(Exercise description)
Word for word, restate the lines from the one holding "Given: Tap connector icon for charger 221588" through the last line of the material below, and leave every picture out.

(Information)
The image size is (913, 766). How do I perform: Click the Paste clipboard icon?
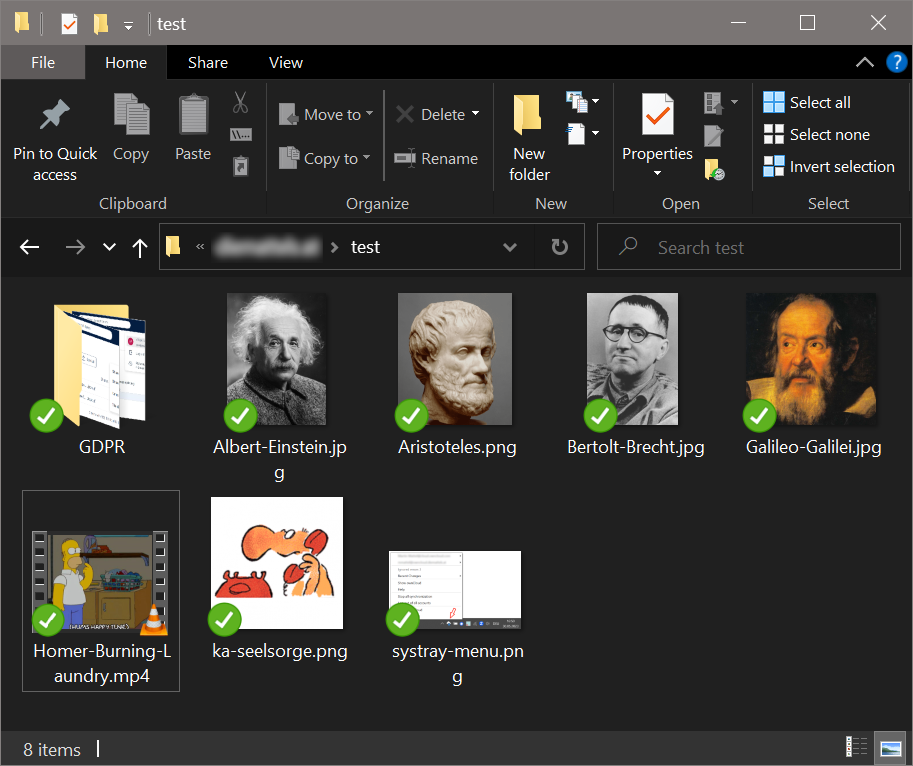[x=193, y=116]
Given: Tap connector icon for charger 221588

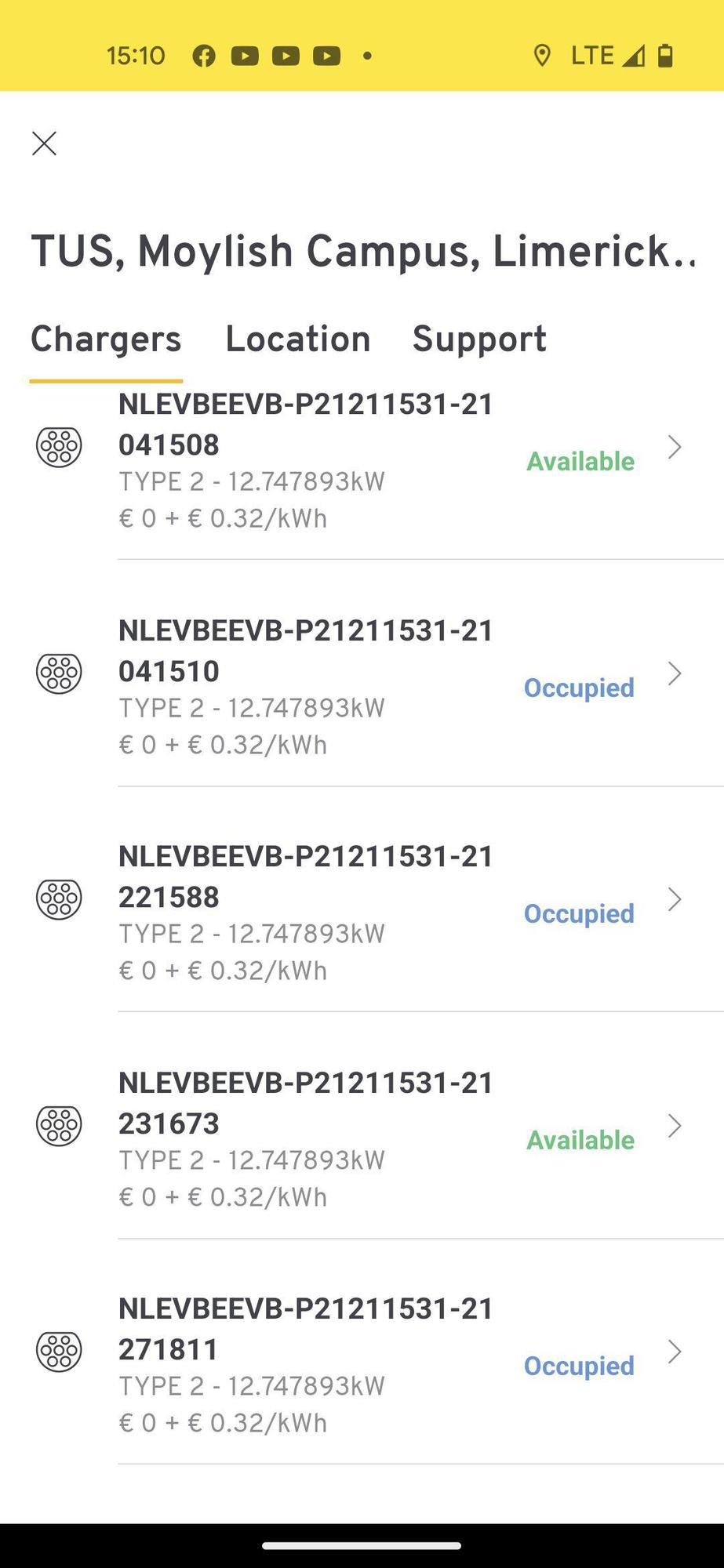Looking at the screenshot, I should 59,899.
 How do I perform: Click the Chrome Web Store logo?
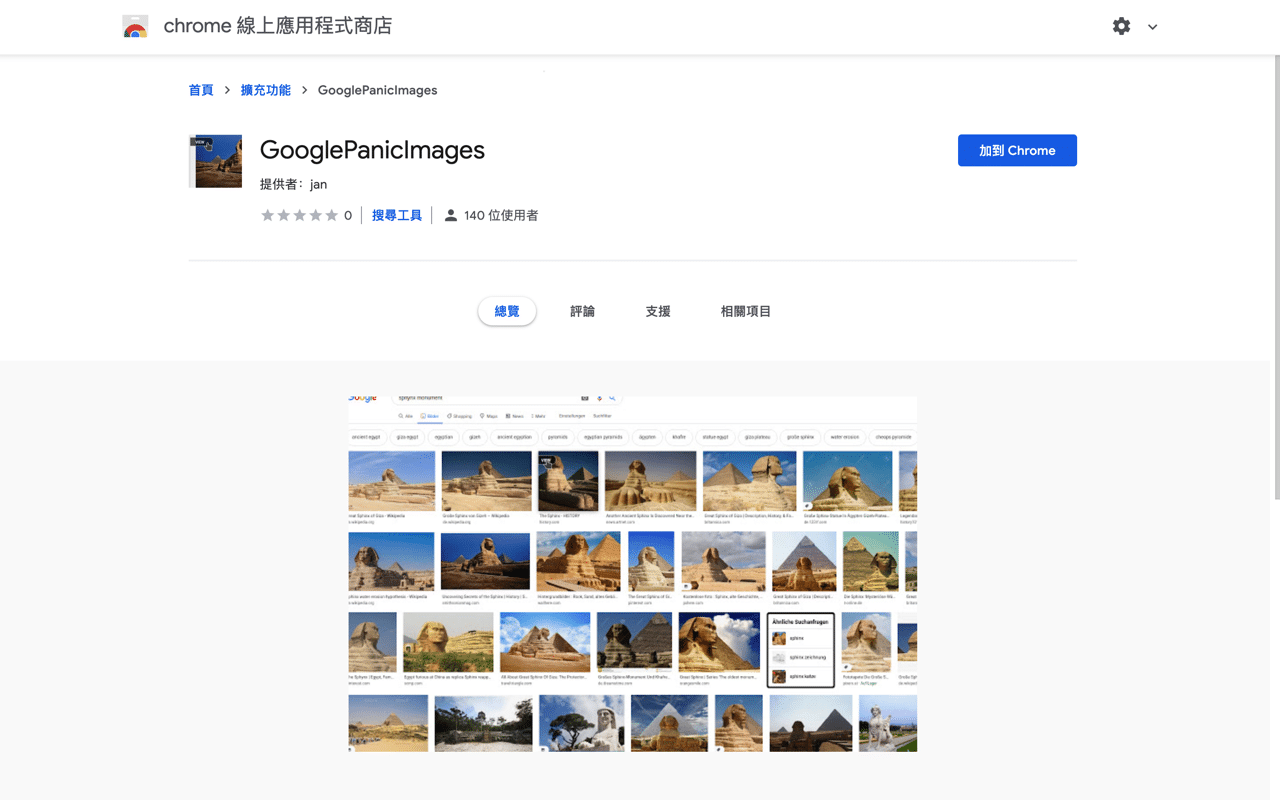click(135, 26)
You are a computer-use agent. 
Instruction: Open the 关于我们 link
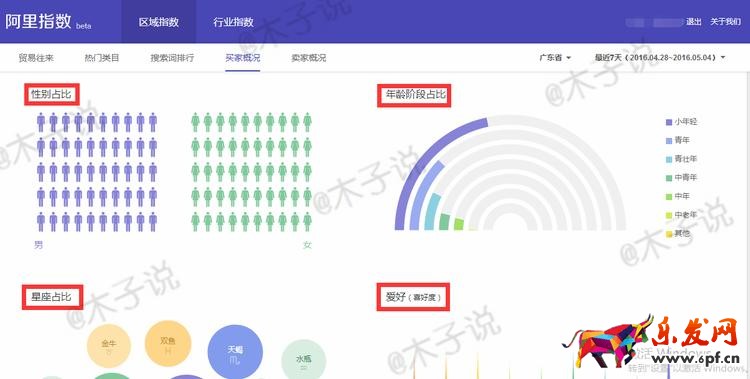pyautogui.click(x=725, y=22)
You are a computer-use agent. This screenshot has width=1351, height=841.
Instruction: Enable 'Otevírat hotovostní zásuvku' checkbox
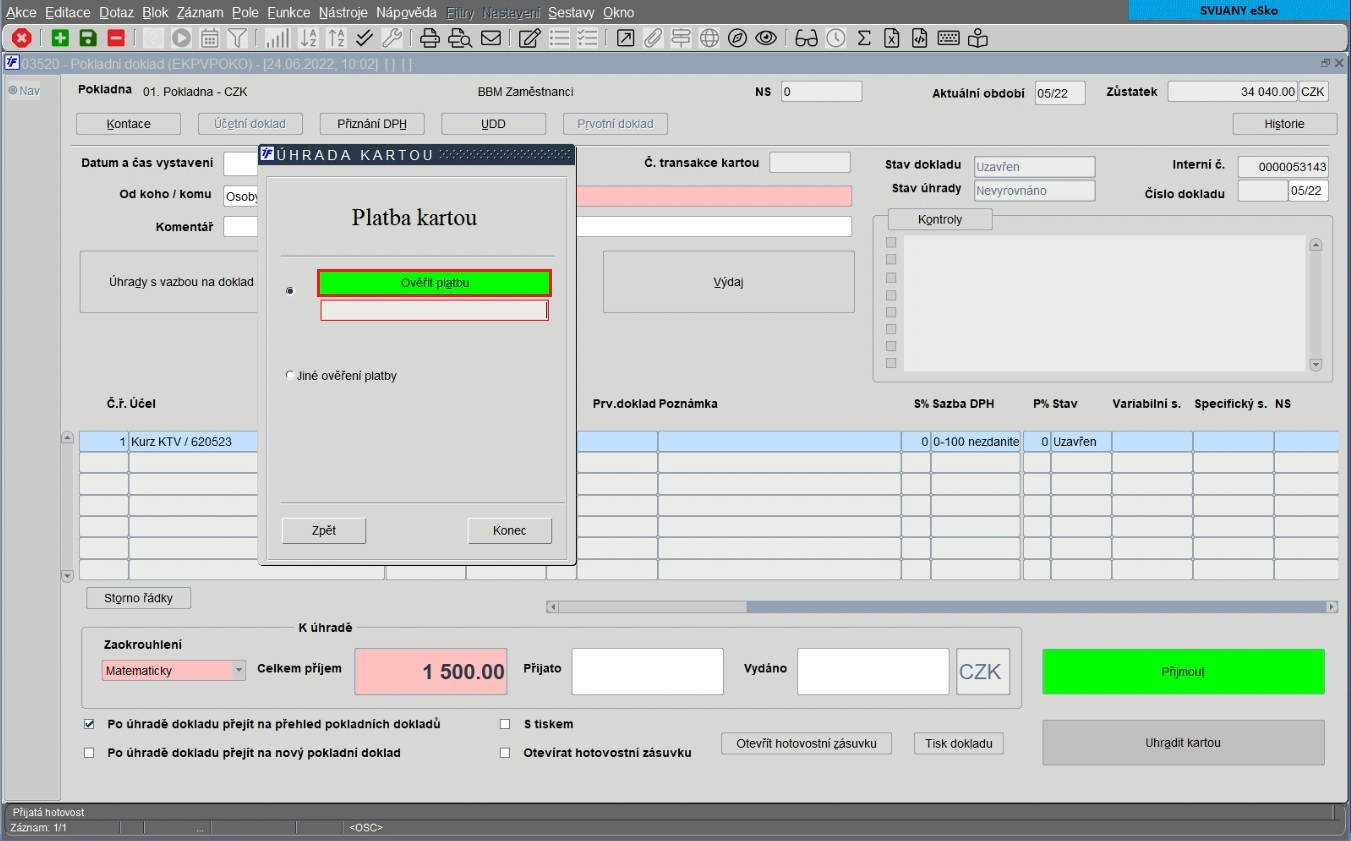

(Written reply)
Given: Tap connector icon for charger 221588

Looking at the screenshot, I should 59,899.
 How do I perform: Click the Chrome Web Store logo?
click(135, 26)
You are a computer-use agent. 
Instruction: Open the 关于我们 link
pyautogui.click(x=725, y=22)
You are a computer-use agent. This screenshot has width=1351, height=841.
Instruction: Enable 'Otevírat hotovostní zásuvku' checkbox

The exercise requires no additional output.